En corto y por derecho

Chema Sánchez


Riofrío, un pueblo ejemplar

20/02/2021

Casi un año después de que, como cantara Michael Stipe, llegara el fin del mundo tal y como lo conocíamos, vamos a contar algo positivo que ha traído la pandemia. Hemos disfrutado más de lo cercano, hemos degustado la compañía más próxima... También ha habido algún que otro disgusto, no lo vamos a negar. Pero, si les parece nos centraremos en lo primero, que uno ya se cansa hasta de su propio lamento: Riofrío es un pueblo cuyo nombre, si sales de la provincia, todo el mundo asocia al municipio segoviano que se encuentra en el segoviano Real Sitio de San Ildefonso -sí, qué le vamos a hacer-, pero que en Ávila mucha gente conoce. Con unos paisajes únicos y una amplia diversidad medioambiental.

Riofrío, 65 kilómetros cuadrados de belleza, se sitúa a apenas un cuarto de hora de la capital amurallada y muchos paisanos capitalinos lo han visitado, a partir del cierre perimetral impuesto en los últimos tiempos, por lo mucho que ofrece. Y más que podría aportar. Semana tras semana, o mejor dicho, fin de semana tras fin de semana, parajes que bordean o cruzan su río mayor, la balsa, o -en sus alrededores- la olla del toro (esas impresionantes y coquetas cataratas, no las únicas en su entorno, que dejan boquiabiertos)... sorprenden a los «forasteros» -como gusta decir allí-. Son muchos últimamente, y se suman a esas reparadoras caminatas que los escasos vecinos locales que van quedando dan en un recorrido acondicionado, que han venido a denominar el «camino de la salud».

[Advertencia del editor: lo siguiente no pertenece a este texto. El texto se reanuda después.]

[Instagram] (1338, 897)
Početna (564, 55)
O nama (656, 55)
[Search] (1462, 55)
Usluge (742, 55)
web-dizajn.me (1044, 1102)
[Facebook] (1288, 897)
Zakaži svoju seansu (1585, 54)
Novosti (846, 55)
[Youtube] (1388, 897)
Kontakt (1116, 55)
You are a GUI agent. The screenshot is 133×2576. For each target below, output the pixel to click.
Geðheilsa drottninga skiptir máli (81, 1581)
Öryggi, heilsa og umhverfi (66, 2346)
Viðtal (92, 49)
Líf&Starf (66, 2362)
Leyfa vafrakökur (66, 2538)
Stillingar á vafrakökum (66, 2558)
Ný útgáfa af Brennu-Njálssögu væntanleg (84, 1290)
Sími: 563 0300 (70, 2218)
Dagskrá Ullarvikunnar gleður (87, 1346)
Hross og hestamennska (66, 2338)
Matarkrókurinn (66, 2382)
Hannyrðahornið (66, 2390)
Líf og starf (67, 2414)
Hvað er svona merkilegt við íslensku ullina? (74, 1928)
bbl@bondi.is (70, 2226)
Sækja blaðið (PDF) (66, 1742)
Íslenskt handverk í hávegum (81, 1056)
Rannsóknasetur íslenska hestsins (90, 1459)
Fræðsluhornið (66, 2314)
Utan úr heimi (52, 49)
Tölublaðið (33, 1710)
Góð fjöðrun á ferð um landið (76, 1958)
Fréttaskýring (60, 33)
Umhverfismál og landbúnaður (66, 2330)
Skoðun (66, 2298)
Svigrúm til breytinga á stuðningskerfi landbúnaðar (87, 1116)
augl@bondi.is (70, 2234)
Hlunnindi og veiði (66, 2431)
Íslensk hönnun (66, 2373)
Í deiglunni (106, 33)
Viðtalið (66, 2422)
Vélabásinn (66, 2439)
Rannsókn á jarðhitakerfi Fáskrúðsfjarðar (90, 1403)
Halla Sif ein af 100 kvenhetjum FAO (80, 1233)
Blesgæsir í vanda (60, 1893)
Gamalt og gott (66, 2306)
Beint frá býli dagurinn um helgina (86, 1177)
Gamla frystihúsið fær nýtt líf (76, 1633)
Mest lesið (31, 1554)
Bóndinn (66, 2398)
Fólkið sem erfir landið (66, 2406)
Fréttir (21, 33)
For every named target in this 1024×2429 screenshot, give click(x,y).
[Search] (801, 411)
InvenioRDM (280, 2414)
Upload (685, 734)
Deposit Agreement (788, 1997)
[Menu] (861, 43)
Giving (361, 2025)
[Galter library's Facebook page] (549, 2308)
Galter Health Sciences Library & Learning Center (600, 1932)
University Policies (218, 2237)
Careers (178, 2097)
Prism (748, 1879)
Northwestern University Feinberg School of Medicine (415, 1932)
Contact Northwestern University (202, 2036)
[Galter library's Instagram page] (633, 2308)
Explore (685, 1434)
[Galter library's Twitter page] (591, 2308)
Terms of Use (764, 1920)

Verán: en casi todas las capitales de Castilla y León se ha propiciado el crecimiento de los alfoces, esos municipios del entorno de las grandes ciudades, catalogación en la que perfectamente podría entrar Riofrío de Ávila, situada a apenas 17 kilómetros del parque del Soto. Esta misma semana se anunciaba, tras la visita a nuestra ciudad de un tipo cabal como es el consejero de la Presidencia de la Junta, Ángel Ibáñez, que 1,8 de los 5,8 millones de fondos extraordinarios del Pacto para la Recuperación se dirigirán a los municipios de menos de mil habitantes. No tocarán a mucho, ciertamente, 7.860 euros si hacemos la media. Menos da una piedra (hablando de piedras, visiten la Piedra Redonda, en Riofrío), pero, bienvenidos sean estos recursos, que ojalá sean la primera aportación de muchas para trabajar duro por la pervivencia del medio rural. Lo debemos reivindicar, lo creo de veras. Más aún en un contexto en el que el futuro no parece que vaya a ser especialmente boyante, con una deuda desbocada que deberemos afrontar nosotros y nuestros hijos. El futuro se tiñe de negro… salvo que empecemos a cambiarlo.

Las tecnologías, unas buenas comunicaciones por carretera, las nuevas profesiones vinculadas a internet… todo eso puede abrir horizontes a municipios como Riofrío, que están languideciendo. Hace falta que no estemos como hace tres décadas. Si pequeños núcleos tuvieran medios, más de uno se plantearía instalarse ellos. Se reactivarían. Ofrecen mucho más de lo que reciben. Sin duda. Por ello, hay que propiciar soluciones, poner postes, llevar en 2021 internet a máxima velocidad, catorce años después de que se dijera que estaría todo el territorio vertebrado. Y que esa frase manida del político en campaña, que dice que habrá las mismas oportunidades en un pueblo -al menos en lo que a proyectos vitales se refiere- que las que tienen quienes residen en la ciudad, se convierta en realidad. ¡Ya está bien! Saldríamos ganando. Todos. Sería un primer paso para demostrar que las utopías están para cumplirlas. Ya me entienden.